What We Do
The Tennessee State Parks Conservancy, a 501(c)3 nonprofit partner of the Tennessee State Parks system, is dedicated to making Tennessee State Parks better by raising funds from corporations, foundations and individuals for educational programs, health initiatives and special park projects.
Supporting the TSPC allows businesses, foundations and individuals to demonstrate their commitment to protecting Tennessee’s 56 beautiful state parks for people to enjoy for years to come. Some of the types of programs and projects the organization helps fund are:
Based on a successful program by the National Park Foundation, which supports the National Park Service, the TSPC Field Trip Program gives children from diverse backgrounds an opportunity to get out of the classroom and learn about wildlife, the environment and Tennessee history through an immersive, hands-on experience opportunity at a Tennessee State Park.
Junior Ranger Camp Sponsorships
This program offers children a summer camp experience that provides opportunities for exploring and learning about the natural world through an array of fun and creative activities at a state park. Sponsorships allow students to attend who might not otherwise be able to due to financial restrictions.

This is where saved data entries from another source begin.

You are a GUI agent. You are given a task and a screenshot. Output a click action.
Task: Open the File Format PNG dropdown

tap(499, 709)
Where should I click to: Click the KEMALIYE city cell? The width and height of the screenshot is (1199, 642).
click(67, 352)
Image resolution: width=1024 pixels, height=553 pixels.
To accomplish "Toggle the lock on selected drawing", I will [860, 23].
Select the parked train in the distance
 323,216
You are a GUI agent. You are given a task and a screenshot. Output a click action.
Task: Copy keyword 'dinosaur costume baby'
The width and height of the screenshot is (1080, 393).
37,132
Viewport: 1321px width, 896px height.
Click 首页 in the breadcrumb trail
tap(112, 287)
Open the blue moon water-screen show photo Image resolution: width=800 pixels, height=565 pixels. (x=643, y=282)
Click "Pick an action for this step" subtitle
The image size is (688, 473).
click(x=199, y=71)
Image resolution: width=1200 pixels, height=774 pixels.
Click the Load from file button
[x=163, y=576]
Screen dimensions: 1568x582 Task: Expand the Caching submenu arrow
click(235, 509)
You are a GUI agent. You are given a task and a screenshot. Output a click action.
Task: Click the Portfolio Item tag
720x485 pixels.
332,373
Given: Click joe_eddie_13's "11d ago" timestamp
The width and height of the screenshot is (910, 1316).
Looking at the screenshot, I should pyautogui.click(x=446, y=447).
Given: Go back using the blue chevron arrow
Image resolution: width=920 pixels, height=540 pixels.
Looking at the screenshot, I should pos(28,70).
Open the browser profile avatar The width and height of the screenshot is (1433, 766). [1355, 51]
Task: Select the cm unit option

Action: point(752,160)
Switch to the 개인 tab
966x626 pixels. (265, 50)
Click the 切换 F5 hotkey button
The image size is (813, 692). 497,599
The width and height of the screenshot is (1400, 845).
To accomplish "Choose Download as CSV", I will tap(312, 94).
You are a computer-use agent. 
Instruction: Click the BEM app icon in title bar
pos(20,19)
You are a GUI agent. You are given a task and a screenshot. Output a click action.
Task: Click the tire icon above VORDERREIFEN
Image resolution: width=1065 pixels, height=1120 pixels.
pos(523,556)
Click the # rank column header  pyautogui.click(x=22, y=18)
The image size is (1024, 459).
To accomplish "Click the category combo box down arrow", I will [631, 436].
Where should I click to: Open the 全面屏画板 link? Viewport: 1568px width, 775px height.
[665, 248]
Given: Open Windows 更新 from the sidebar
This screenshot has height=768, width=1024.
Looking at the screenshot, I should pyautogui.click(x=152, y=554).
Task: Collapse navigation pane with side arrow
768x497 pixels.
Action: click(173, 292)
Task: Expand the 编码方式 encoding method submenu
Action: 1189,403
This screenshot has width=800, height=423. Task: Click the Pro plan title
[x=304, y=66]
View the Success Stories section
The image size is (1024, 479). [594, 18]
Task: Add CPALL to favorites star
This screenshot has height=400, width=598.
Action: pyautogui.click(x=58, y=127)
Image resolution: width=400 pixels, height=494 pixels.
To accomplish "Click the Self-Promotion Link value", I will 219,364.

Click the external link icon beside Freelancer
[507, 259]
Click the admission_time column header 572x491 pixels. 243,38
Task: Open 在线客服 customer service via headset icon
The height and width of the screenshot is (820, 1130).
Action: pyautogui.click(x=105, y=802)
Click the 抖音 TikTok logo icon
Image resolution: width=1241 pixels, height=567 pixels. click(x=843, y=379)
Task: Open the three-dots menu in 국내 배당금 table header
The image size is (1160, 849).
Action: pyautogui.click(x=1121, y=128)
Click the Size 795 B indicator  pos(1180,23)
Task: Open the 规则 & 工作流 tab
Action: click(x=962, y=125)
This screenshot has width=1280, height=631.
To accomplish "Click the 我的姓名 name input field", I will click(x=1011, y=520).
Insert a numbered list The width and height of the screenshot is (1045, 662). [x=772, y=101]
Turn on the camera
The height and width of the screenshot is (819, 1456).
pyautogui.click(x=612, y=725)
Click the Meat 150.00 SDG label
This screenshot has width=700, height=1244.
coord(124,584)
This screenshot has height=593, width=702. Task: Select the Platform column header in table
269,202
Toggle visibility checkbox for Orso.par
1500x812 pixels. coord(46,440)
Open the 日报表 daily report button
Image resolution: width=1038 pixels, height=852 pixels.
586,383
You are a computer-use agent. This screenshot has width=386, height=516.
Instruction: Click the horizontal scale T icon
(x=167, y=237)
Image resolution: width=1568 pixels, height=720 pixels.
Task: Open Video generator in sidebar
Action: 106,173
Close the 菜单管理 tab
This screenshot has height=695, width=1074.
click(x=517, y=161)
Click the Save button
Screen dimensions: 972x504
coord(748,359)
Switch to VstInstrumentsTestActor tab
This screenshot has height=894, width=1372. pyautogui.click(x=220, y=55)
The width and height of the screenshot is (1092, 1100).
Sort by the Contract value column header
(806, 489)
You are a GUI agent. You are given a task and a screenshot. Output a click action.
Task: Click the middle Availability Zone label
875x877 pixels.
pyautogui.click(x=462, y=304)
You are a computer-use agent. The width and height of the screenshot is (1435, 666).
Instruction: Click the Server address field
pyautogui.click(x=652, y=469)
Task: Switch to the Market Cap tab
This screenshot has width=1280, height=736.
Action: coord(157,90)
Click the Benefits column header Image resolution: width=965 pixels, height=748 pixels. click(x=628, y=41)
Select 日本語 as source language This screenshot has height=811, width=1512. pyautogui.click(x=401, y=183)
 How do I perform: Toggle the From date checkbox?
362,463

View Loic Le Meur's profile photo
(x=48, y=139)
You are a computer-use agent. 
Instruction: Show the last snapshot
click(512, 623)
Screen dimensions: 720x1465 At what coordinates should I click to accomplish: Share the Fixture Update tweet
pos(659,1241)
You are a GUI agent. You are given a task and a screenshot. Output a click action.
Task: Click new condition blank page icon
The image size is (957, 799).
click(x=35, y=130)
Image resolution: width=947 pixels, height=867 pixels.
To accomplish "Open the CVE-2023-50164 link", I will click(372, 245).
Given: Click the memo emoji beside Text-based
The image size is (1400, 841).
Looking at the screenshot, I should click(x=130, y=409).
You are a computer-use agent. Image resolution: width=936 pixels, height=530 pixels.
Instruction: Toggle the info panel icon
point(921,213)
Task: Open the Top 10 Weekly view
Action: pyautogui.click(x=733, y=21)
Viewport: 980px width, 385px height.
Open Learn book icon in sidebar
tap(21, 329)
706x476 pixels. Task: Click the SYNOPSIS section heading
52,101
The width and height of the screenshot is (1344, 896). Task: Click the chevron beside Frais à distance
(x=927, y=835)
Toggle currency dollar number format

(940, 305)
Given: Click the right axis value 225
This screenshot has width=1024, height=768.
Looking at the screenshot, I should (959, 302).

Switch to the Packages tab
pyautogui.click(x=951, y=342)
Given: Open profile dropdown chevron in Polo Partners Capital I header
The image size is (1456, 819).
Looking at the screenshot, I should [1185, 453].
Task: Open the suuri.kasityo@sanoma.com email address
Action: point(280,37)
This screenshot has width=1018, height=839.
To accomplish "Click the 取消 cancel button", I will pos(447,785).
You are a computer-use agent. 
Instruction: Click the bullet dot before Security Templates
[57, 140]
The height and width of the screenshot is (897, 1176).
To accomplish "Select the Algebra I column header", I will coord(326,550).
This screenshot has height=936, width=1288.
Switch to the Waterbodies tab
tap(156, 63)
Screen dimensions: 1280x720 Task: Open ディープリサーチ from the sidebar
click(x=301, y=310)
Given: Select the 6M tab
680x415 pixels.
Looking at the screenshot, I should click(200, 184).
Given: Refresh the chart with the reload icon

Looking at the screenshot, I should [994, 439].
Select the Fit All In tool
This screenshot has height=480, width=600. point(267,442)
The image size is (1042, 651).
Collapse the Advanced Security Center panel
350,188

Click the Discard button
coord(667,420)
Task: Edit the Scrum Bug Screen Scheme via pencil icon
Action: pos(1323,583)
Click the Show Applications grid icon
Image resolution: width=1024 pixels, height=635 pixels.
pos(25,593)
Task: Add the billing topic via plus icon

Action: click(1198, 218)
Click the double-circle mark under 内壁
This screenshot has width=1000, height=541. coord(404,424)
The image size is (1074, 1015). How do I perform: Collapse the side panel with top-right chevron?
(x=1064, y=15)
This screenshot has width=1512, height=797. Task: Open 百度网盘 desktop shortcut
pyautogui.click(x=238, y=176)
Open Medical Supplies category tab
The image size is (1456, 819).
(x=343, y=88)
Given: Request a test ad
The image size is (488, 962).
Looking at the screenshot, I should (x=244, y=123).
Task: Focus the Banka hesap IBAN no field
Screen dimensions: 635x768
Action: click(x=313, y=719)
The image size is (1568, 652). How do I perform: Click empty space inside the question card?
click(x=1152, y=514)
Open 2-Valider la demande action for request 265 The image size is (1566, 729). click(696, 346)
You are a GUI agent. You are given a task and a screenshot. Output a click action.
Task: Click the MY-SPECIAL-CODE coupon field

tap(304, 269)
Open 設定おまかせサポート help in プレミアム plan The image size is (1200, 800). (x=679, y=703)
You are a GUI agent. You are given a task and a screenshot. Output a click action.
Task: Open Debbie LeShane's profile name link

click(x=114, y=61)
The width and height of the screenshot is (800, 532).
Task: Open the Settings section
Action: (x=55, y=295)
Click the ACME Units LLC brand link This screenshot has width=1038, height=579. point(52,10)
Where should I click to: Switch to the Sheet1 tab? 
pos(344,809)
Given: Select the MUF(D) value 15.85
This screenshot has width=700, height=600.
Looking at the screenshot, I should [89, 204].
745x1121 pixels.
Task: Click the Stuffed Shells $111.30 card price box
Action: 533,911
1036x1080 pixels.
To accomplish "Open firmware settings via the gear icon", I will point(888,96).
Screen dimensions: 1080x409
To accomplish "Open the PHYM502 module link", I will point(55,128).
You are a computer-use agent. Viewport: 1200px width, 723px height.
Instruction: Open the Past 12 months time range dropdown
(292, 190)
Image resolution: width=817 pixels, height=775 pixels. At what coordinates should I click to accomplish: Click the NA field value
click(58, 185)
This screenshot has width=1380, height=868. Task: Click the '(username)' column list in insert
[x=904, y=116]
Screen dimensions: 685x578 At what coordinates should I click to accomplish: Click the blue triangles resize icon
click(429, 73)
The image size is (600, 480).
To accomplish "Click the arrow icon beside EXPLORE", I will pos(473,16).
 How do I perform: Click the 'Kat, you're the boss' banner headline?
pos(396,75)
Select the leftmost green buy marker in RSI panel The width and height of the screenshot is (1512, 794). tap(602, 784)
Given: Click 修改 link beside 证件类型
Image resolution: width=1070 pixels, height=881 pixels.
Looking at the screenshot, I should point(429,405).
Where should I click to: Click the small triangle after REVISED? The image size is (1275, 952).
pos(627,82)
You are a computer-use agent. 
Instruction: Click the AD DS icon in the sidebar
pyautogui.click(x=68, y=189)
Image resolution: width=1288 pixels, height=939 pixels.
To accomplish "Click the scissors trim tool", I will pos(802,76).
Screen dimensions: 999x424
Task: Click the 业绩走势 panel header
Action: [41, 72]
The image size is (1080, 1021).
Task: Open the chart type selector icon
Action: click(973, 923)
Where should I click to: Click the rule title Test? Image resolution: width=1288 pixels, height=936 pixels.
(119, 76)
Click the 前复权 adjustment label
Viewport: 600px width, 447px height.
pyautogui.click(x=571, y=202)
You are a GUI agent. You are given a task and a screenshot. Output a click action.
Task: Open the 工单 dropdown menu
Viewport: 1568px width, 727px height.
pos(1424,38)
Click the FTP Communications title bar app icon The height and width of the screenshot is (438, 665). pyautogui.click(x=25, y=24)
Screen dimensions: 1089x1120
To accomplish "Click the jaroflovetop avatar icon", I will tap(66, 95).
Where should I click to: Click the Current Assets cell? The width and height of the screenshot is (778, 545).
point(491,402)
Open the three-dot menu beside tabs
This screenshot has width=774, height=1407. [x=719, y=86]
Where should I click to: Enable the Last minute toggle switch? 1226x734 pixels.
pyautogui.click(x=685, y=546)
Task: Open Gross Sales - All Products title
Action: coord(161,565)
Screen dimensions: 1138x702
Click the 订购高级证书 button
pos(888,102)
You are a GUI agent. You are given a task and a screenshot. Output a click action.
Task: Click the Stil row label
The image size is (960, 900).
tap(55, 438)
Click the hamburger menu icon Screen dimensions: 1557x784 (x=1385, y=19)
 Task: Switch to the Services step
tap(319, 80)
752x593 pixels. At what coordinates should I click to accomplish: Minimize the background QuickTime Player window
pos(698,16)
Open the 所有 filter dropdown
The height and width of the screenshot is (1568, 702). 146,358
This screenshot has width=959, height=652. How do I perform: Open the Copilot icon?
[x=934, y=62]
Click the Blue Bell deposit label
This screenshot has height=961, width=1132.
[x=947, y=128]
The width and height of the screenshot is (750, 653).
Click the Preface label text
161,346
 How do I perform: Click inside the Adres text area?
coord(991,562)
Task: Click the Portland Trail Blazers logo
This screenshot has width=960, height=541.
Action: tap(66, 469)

Healthy Parks, Healthy Person Program
An initiative of Henry Horton State Park, funded in part by the Tennessee Department of Health, Healthy Parks Healthy Person is a community-based program that encourages physical activity in city, state and national parks across Tennessee through physician prescriptions and patient incentives.
Playgrounds provide a fun and healthy environment for kids to learn, experiment and interact with one another. The TSPC will prioritizes accessible playgrounds, which provide special equipment for kids of all abilities.
Fitness trails provide exercise equipment installed along a trail so park users can get a complete workout outside of a gym environment.
Special Park Projects
Story Book Trails
Tennessee State Parks Storybook Trails tell a nature-themed story with signs placed at a child’s height on a short trail at a park. In addition to promoting literacy, and parental engagement, Storybook Trails encourage families to connect with nature and engage in a healthy, outdoor activity.
Thanks to the Governor’s Books from Birth Foundation, whose mission is to promote early childhood literacy in Tennessee’s birth to age 5 population, Tennessee State Parks has 6 Storybook Trails that feature Dolly Parton's Imagination Library books. Imagination Library Storybook Trails can be found at Cumberland Mountain State Park, Edgar Evins State Park, Henry Horton State Park (Opening 10/13), Long Hunter State Park, Montgomery Bell State Park (Opening 10/27) and Pickett State Park (Opening 11/3).
Funding for museum exhibits allows parks to create an interactive experience for visitors to learn about local history, nature or the unique aspects of a park.
Preservation of Natural Resources
The Tennessee State Parks Conservancy is dedicated to projects and programs that protect the natural resources found in Tennessee State Parks and Natural Areas, which includes the protection of rare and endangered plants and the eradication of exotic, invasive species.